Читаем Федор Достоевский полностью

В записные книжки этих лет занесены имена живых людей, игравших нередко второстепенную роль в жизни Достоевского, или названия книг, или воспоминания о событиях юности. Автобиографический характер подготовительных записей к «Житию великого грешника» побудил некоторых исследователей творчества Достоевского задаться вопросом: не совершил ли сам Достоевский какой-то «великий грех».

Устная традиция утверждает, что Достоевский как-то признался Тургеневу, что совершил самый тяжкий из всех грехов.
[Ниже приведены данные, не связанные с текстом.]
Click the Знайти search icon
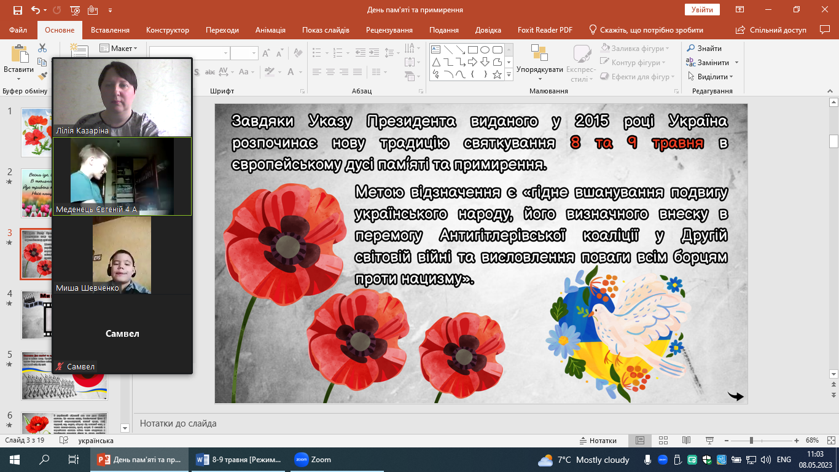Screen dimensions: 839x472 tap(690, 49)
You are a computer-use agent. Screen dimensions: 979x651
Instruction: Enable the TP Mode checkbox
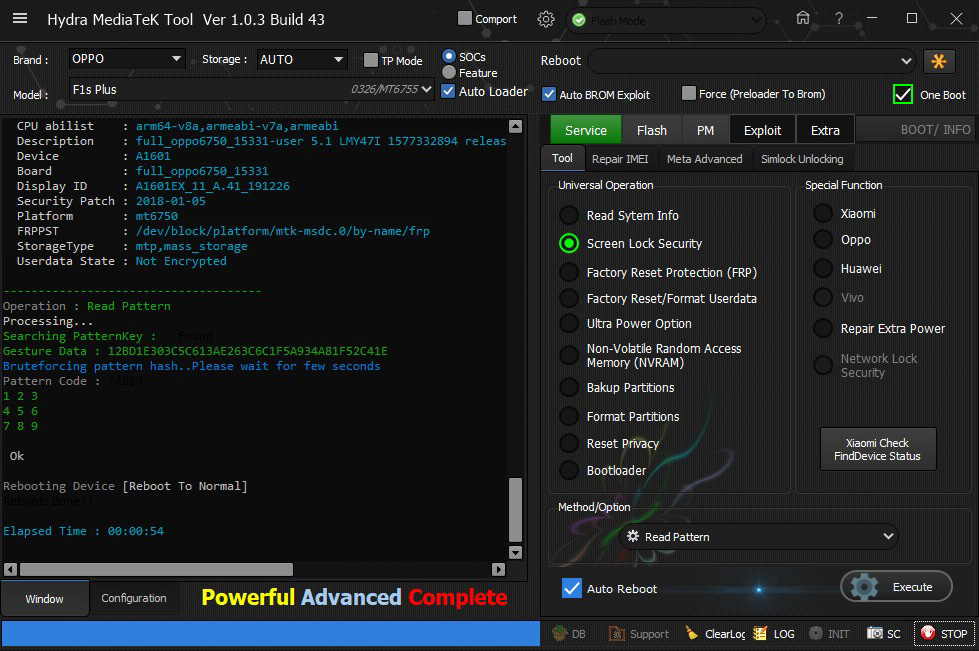371,60
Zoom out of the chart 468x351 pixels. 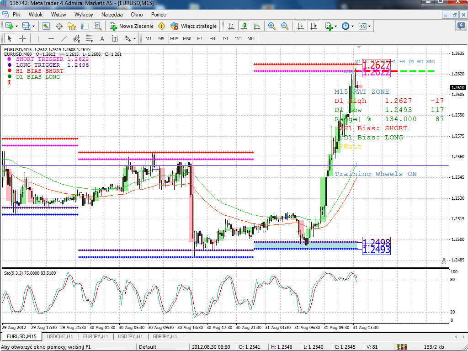click(x=285, y=26)
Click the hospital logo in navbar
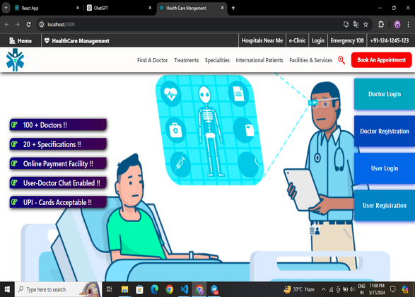Image resolution: width=415 pixels, height=297 pixels. pyautogui.click(x=15, y=60)
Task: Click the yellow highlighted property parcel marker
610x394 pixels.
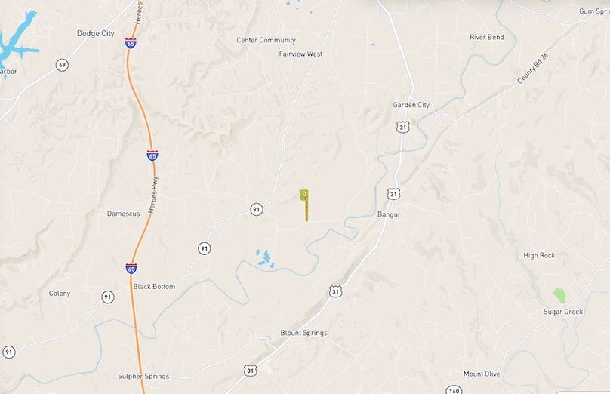Action: [305, 205]
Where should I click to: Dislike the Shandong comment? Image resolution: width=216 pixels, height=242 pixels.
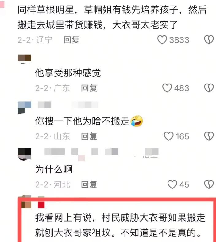(x=209, y=136)
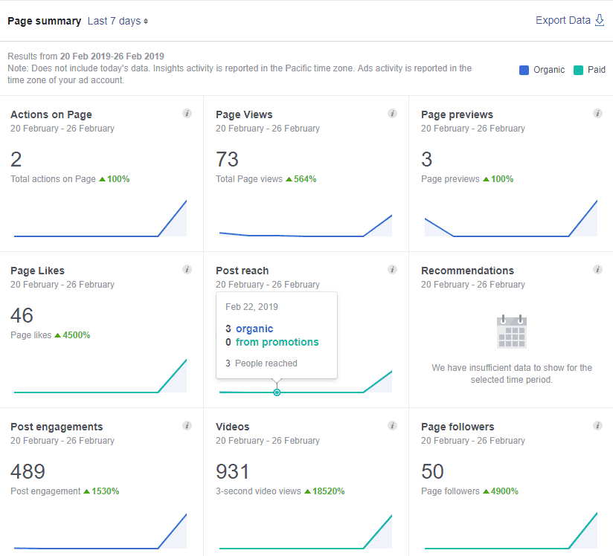This screenshot has width=613, height=556.
Task: Click the teal Paid legend swatch
Action: pyautogui.click(x=580, y=70)
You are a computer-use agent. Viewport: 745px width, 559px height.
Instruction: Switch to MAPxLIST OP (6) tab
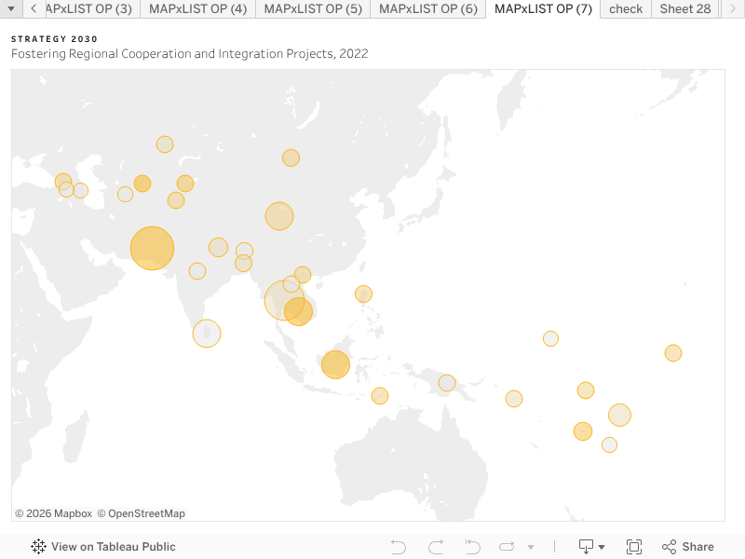428,9
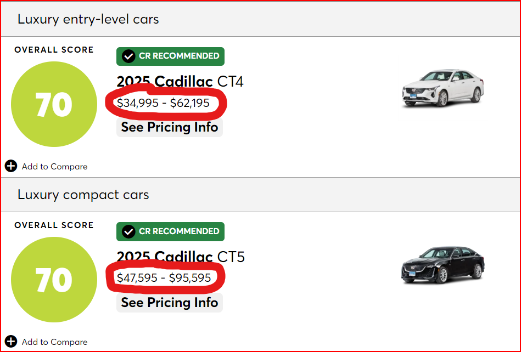This screenshot has height=352, width=521.
Task: Click the checkmark icon on CT5's CR Recommended badge
Action: pyautogui.click(x=128, y=231)
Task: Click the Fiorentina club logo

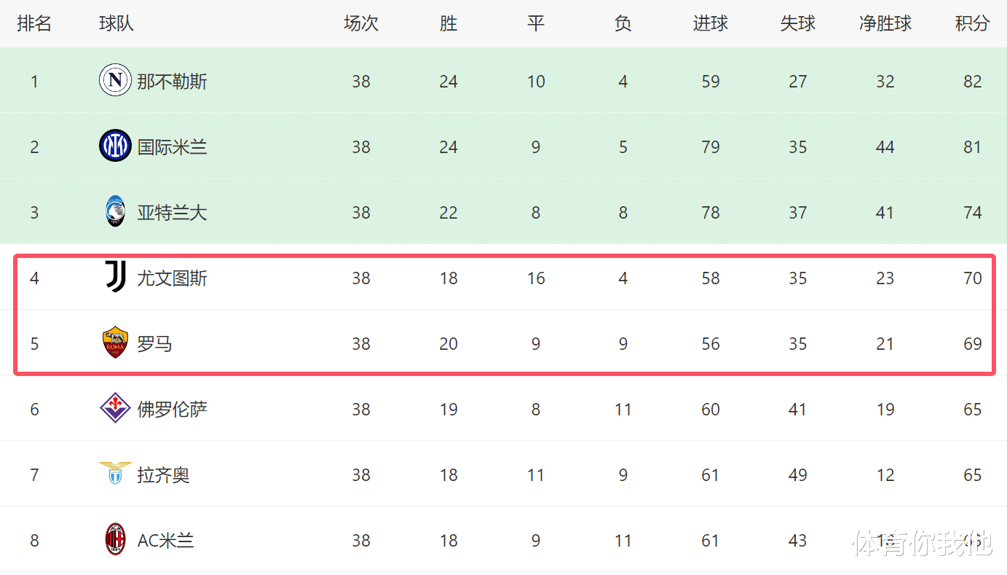Action: coord(115,408)
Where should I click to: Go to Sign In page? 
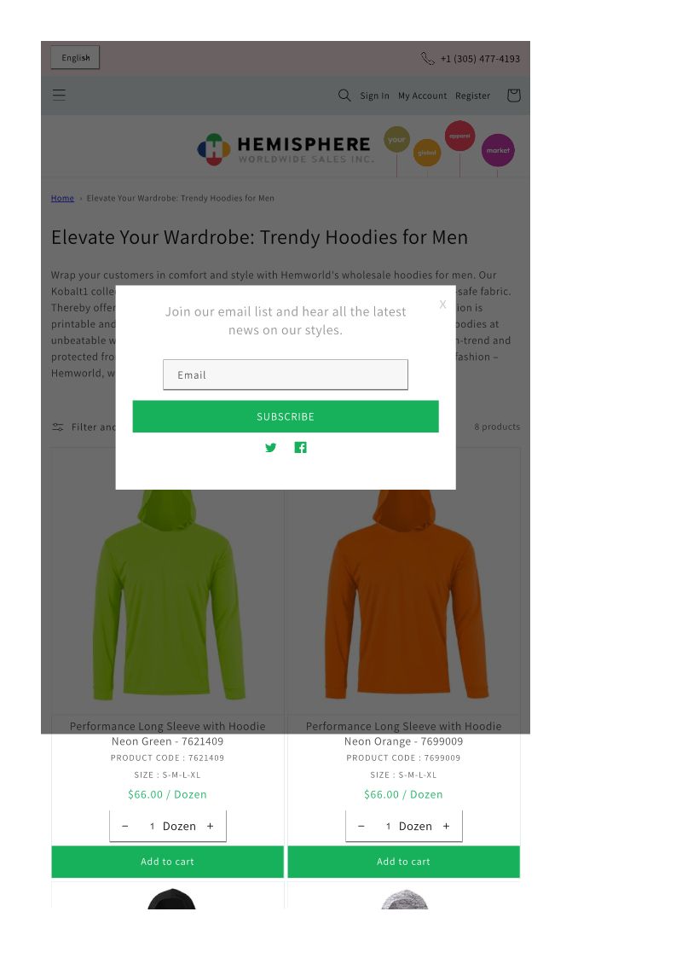point(374,96)
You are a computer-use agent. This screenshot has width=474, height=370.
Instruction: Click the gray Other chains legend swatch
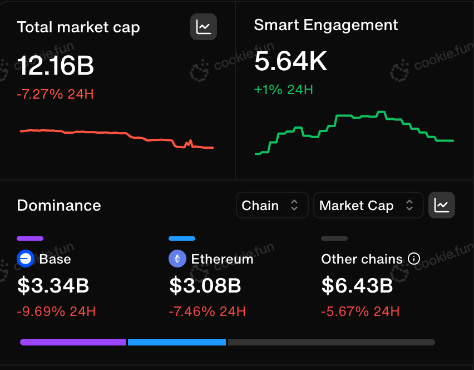[334, 238]
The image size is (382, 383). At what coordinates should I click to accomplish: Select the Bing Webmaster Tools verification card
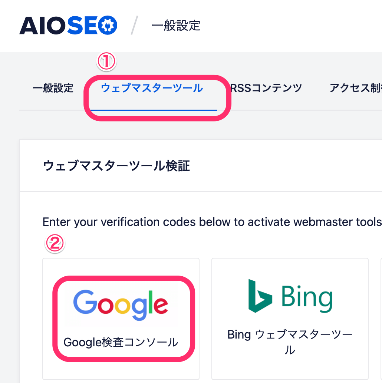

«– Зачем вы мне это говорите? – спросил Тургенев.

– Чтобы показать, до какой степени я вас презираю!»

А Страхов в 188З году в письме к Толстому говорит о своем друге Достоевском, восторженную биографию которого сам же написал:

«…он был зол, завистлив, развратен… Заметьте, что при животном сладострастии у него не было никакого чувства женской красоты и прелести. Лица, наиболее на него похожие, это герой „Записок из подполья“, Свидригайлов и Ставрогин».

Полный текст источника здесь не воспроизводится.